/---
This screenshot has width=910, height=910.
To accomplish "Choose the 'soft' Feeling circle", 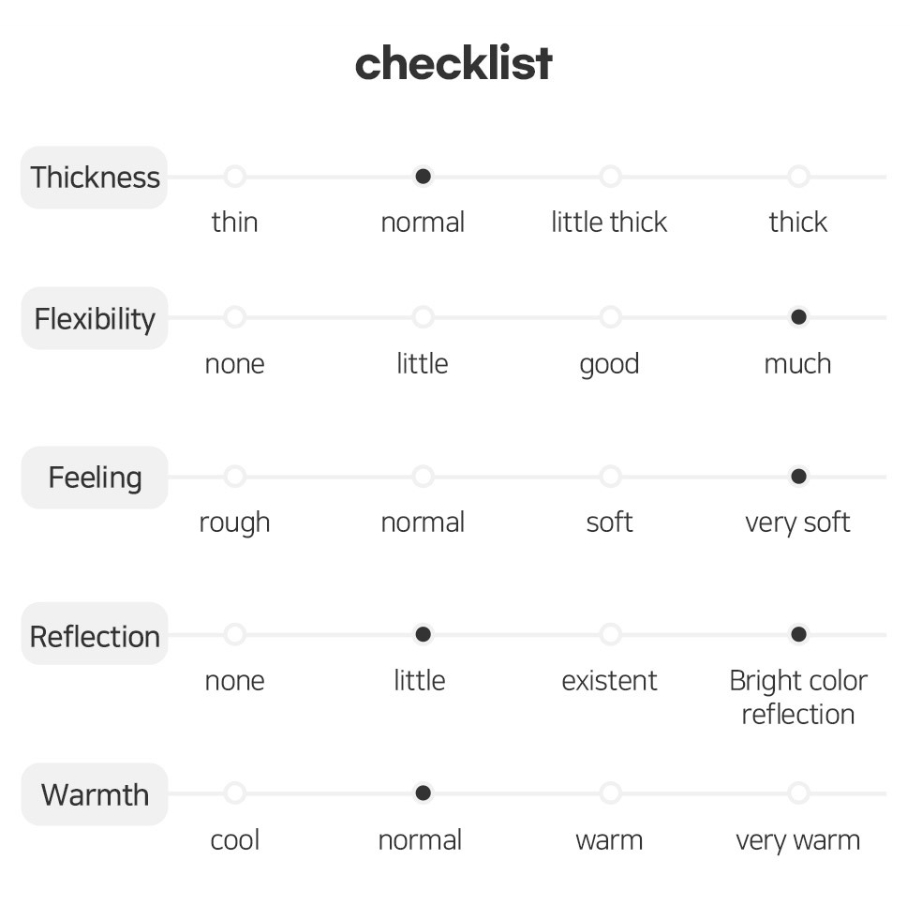I will pyautogui.click(x=611, y=476).
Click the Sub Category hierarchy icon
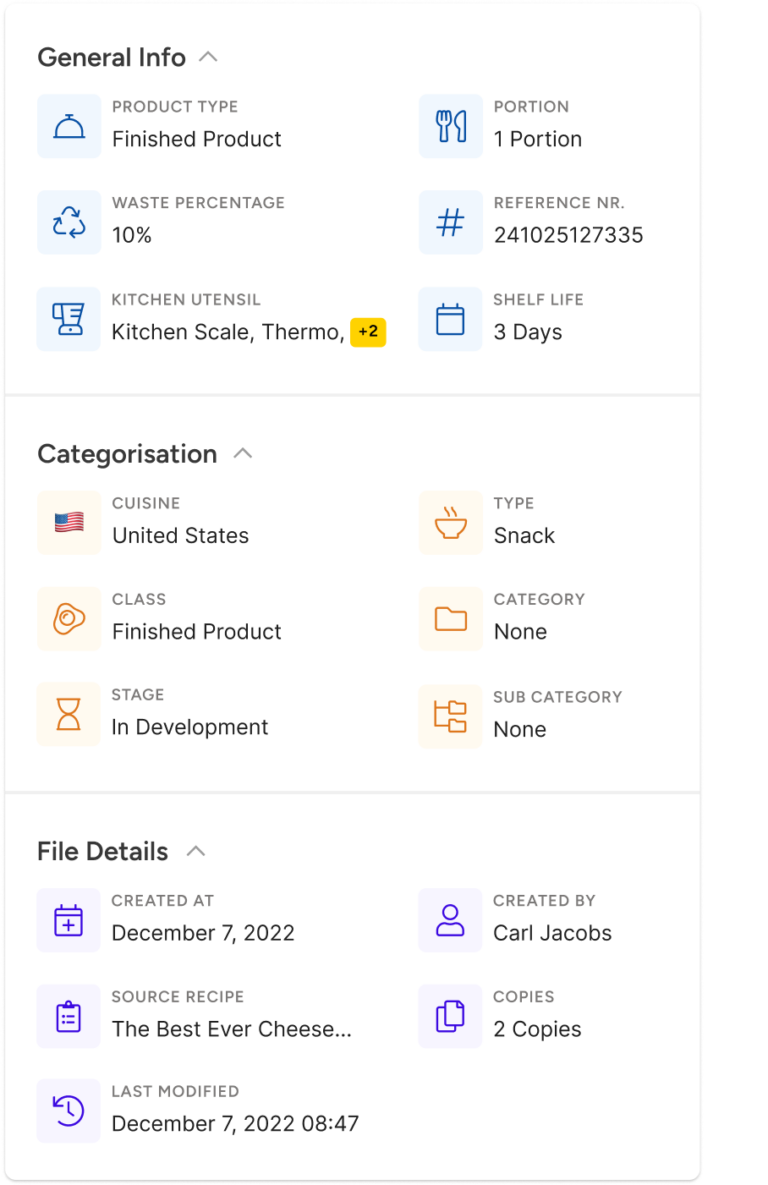The height and width of the screenshot is (1185, 768). click(450, 715)
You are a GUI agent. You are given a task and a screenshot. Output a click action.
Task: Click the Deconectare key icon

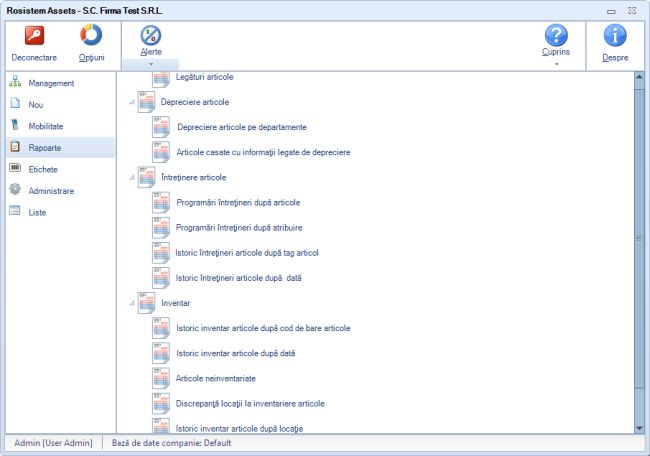pyautogui.click(x=34, y=36)
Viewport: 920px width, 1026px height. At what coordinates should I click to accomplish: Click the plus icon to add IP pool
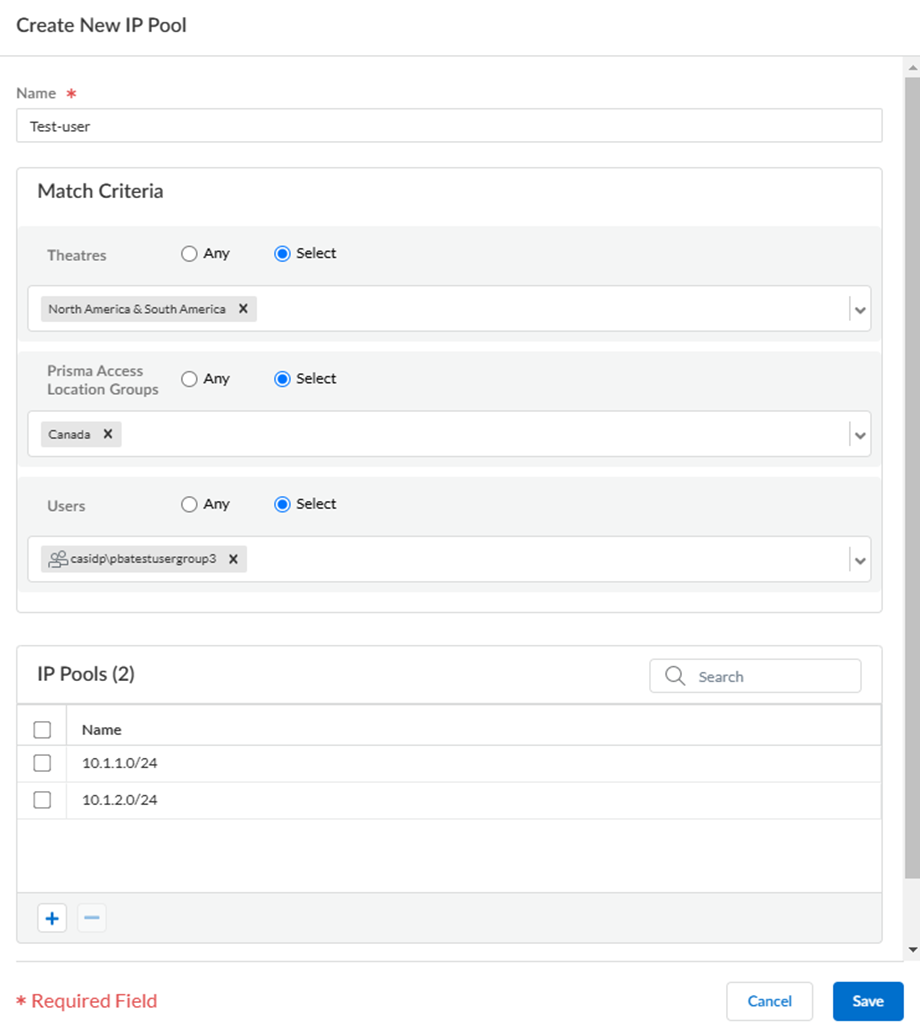click(x=52, y=918)
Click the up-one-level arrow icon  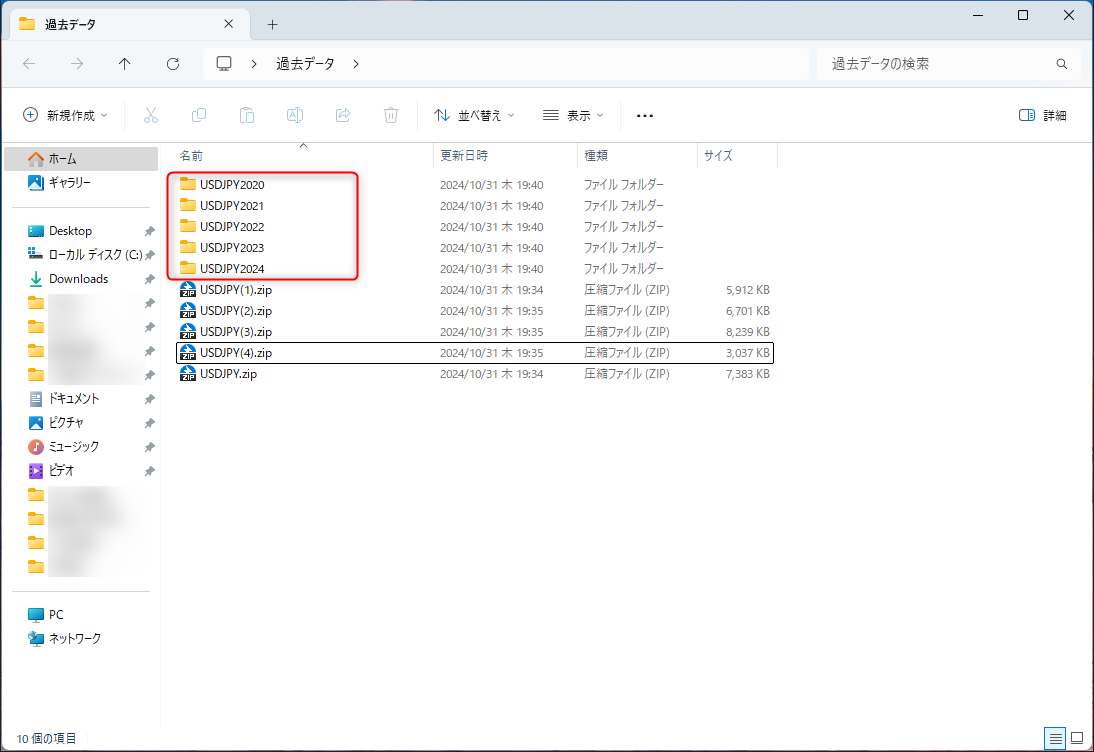coord(124,63)
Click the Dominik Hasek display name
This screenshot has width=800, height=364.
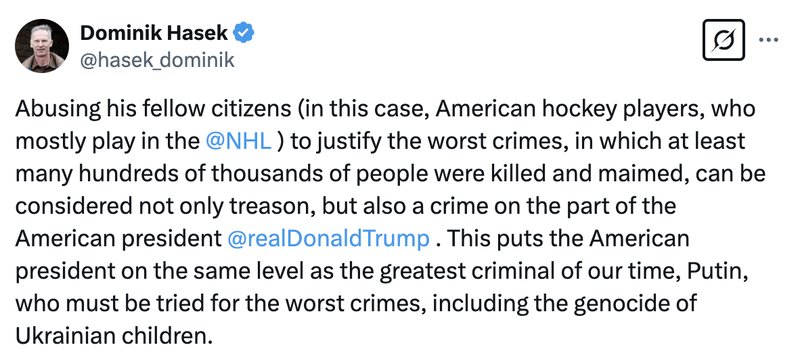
\---
- _WORK TO COMPLETE_
If a line in the entries includes the word "This", copy that line out.

- _SOLUTION_
This screenshot has width=910, height=910.
This screenshot has width=800, height=364.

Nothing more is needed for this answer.